Charlie Talbot, Ian Trail & Lennard Funk

  • Injuries to the sternoclavicular joint (SCJ) are relatively uncommon, accounting for less than 5% of shoulder girdle injuries. 
  • The SCJ is generally a very stable joint due to it's very strong supporting ligaments. However, it can dislocate or become unstable.
  • This may follow trauma or injury. People who have lax joint ligaments (commonly known as "double-jointed") are more prone to dislocate the SCJ.
  • Following an injury the joint may become unstable and keep popping out (unstable) or remain dislocated (locked dislocation)
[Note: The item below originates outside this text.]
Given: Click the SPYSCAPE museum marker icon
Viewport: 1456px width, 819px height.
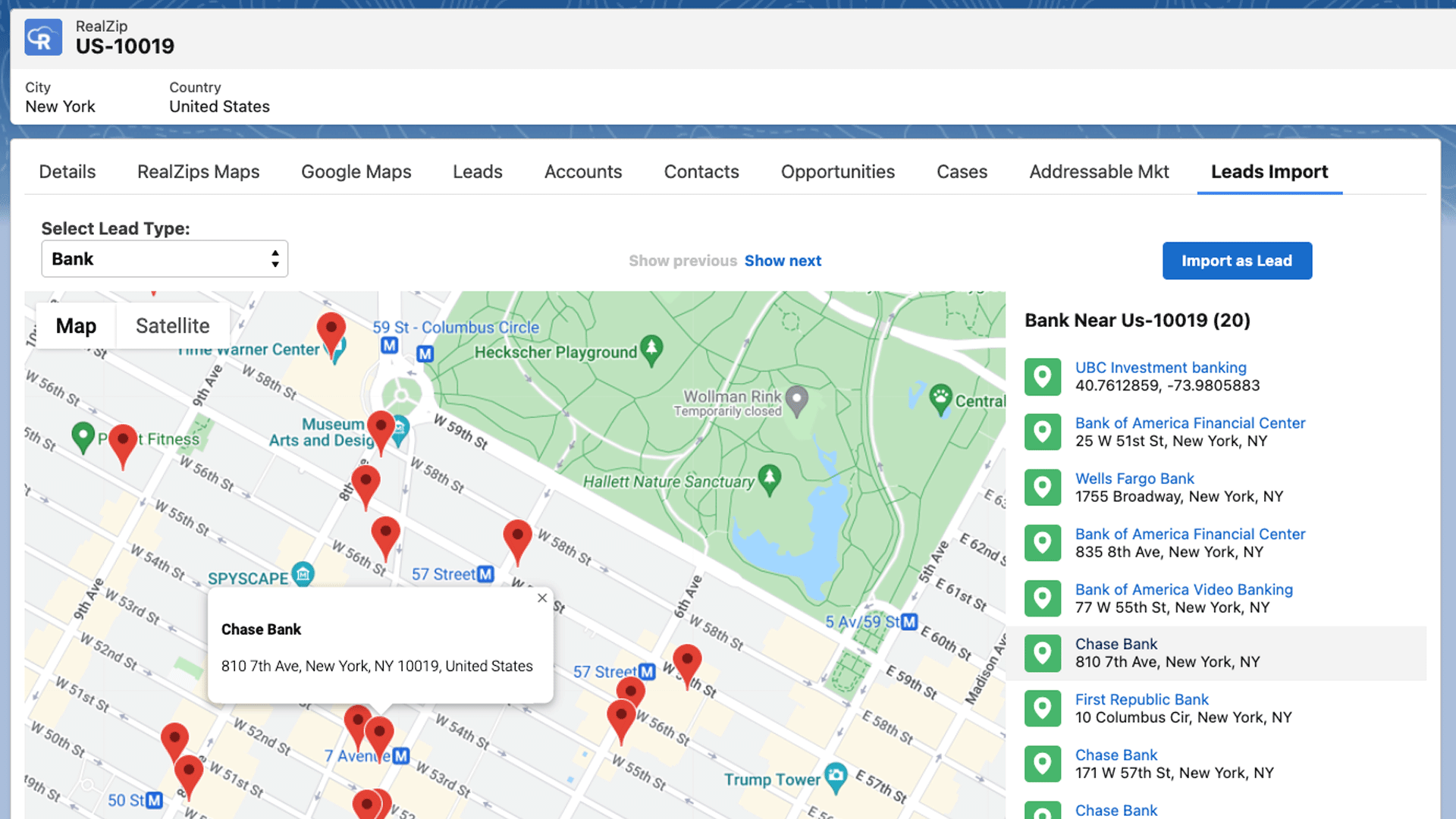Looking at the screenshot, I should [303, 575].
Sternoclavicular joint injuries are graded into three categories.
  • First degree injury: a simple sprain, which involves an incomplete tear or stretching of the sternoclavicular and costoclavicular ligaments. This is the most common type of sternoclavicular joint injury.
  • Second degree injury: the clavicle subluxes either anteriorly or posteriorly from its manubrial attachment, causing a complete breach of the sternoclavicular ligament but at most, only a partial tear of the costoclavicular ligament
  • Third degree injury: a complete rupture of the sternoclavicular and costoclavicular ligaments, permitting a complete dislocation of the clavicle from the manubrium.
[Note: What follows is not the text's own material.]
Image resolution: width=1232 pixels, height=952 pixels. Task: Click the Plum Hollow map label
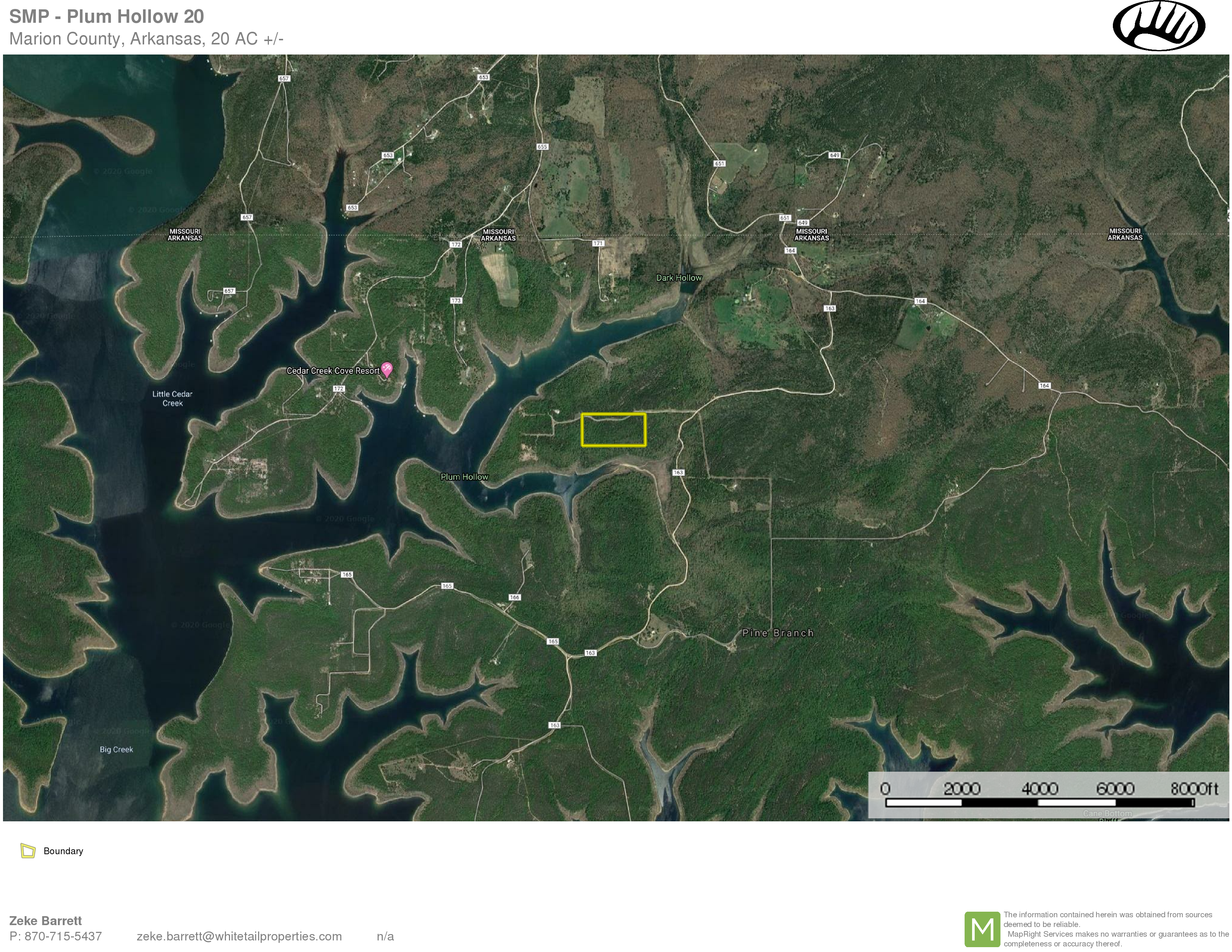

  • Anterior dislocations are much more common (by a 9:1 ratio) usually resulting from an indirect action, such as a blow to the anterior shoulder that rotates the shoulder backwards thereby transmitting the stress to the sternoclavicular joint.
  • Posterior dislocations are usually a result of a force driving the shoulder forwards, or from a direct impact to the superior sternal or medial clavicular surfaces. An example of the latter would be falling on a rugby ball with your team mates landing on top of you!

ANTERIOR DISLOCATION (viewed from above)

POSTERIOR DISLOCATION (viewed from above)
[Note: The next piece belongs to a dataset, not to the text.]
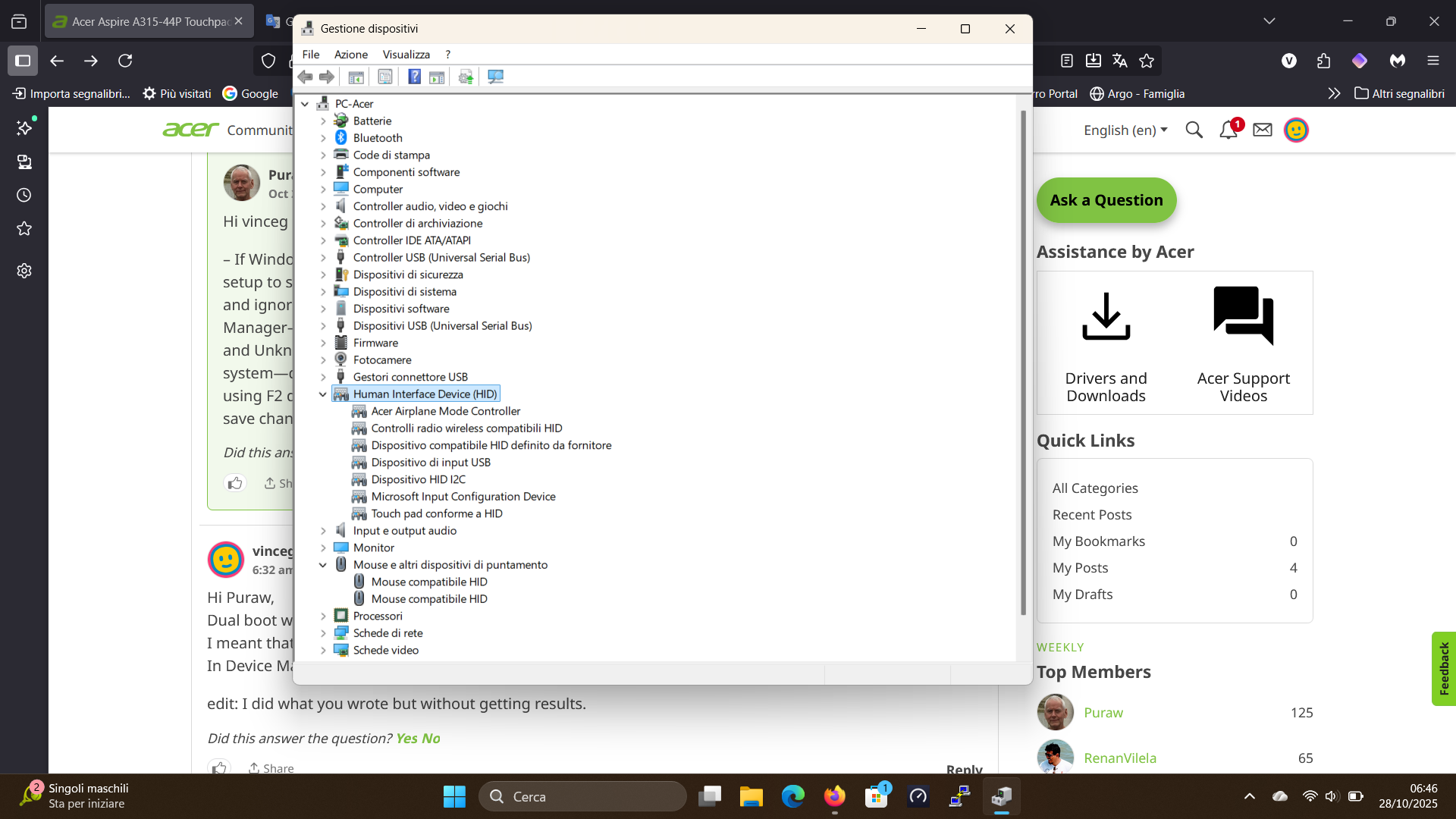Open the Visualizza menu
Viewport: 1456px width, 819px height.
[x=406, y=55]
  • Initial management is to try put the joint back into place. This generally requires admission to hospital and an anaesthetic.
  • Most patients settle over a few weeks, but a small minority can remain unstable and painful. 
  • In these people the joint can be surgically stabilised.
  • Surgery:
    • There are a number of techniques described to stabilise the SCJ and we perform stabilisation of the joint using a free tendon graft from the forearm.

    • Our technique differs by using an all anterior approach to minimise the risk to structures that lie behind the SCJ. 
    • A small skin incision is placed over the joint and the joint is reduced (held) in its anatomical position.

    • In order to prevent repeat dislocation the tendon graft is tunnelled through the bone at the end of the collar bone, then taken across the joint and again tunnelled through the breast bone, providing a buttress at the front of the joint.

    • A sling is required for six weeks. 
    • Physiotherapy to maintain shoulder movements are started when comfort allows and follows a graduated physiotherapy programme with supervised passive assisted range of motion exercises progressing to full active movements.